Android in the Wild (AitW) Dataset
- Android in the Wild is a benchmark resource comprising two distinct datasets for studying natural language device-control and mobile steganalysis in realistic scenarios.
- The device-control dataset features 715,142 multi-modal Android interaction episodes, aiding the development of agents that can execute natural language instructions on GUIs.
- The mobile steganalysis dataset provides image-based data from Android stego apps, enabling the training of classifiers to detect hidden messages under non-stationary conditions.

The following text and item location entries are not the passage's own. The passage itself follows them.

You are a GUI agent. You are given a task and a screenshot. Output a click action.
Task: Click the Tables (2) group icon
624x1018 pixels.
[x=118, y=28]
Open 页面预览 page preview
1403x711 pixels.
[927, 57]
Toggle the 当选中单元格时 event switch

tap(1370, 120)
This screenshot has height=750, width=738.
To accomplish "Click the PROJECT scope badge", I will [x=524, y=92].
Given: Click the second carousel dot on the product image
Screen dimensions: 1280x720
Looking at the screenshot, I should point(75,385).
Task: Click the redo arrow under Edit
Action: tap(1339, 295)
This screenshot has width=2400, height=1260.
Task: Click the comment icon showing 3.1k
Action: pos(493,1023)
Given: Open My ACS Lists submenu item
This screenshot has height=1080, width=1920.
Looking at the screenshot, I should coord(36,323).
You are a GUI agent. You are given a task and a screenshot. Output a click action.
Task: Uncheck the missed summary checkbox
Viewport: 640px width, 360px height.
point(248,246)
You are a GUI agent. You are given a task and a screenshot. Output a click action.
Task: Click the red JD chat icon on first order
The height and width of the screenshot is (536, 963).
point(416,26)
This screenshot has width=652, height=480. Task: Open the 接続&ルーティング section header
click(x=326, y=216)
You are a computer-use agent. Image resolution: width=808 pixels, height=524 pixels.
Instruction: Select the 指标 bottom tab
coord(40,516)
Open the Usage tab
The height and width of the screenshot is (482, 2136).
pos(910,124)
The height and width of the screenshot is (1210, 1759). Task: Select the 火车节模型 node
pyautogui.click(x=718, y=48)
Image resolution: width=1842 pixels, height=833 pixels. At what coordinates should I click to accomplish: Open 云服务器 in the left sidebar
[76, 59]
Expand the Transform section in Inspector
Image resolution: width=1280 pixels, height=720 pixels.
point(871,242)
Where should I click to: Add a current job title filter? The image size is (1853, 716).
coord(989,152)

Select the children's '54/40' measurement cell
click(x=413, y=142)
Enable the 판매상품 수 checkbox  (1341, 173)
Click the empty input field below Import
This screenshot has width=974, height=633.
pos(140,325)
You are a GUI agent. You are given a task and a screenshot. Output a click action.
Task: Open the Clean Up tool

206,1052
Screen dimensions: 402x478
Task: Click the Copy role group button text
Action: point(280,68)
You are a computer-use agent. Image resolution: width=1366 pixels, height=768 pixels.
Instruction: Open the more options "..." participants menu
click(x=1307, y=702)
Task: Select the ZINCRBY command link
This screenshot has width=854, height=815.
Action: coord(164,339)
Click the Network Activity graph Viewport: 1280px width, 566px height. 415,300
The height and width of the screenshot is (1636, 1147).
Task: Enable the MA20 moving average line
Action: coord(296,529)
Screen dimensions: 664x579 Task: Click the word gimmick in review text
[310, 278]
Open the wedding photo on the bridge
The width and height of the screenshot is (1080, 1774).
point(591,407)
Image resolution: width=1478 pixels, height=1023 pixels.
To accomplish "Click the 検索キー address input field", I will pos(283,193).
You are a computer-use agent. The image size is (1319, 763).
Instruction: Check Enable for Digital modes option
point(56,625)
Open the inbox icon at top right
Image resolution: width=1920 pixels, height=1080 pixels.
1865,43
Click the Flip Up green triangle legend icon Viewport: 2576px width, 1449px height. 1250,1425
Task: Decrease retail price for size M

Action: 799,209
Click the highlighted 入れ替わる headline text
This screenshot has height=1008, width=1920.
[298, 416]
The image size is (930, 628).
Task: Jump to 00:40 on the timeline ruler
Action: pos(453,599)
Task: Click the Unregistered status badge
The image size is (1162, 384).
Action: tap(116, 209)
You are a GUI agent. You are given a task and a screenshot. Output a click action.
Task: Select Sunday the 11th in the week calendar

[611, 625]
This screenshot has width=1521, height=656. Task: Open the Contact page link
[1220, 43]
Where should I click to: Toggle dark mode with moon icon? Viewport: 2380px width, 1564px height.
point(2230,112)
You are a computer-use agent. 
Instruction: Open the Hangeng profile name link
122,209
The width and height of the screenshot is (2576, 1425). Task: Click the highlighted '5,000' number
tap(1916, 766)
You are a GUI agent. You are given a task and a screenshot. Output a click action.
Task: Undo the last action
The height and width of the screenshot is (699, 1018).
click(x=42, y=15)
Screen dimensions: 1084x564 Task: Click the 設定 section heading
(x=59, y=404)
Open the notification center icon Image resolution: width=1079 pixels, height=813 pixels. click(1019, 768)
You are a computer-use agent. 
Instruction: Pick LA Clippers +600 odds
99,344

Android in the Wild (AitW) is a designation applied to two large-scale datasets for Android systems research in distinct domains: (1) device-control via natural language and GUI manipulation, introduced by Rawles et al. (Rawles et al., 2023), and (2) mobile steganalysis through image-data generated from Android stego apps (Chen et al., 2018). Each dataset represents a benchmark-scale resource designed to study and evaluate robust, generalizable agents or classifiers operating under realistic, non-stationary, “in-the-wild” conditions. Their construction methodologies, data modalities, and use cases differ fundamentally, but both have shaped research trajectories and evaluation protocols for their respective fields.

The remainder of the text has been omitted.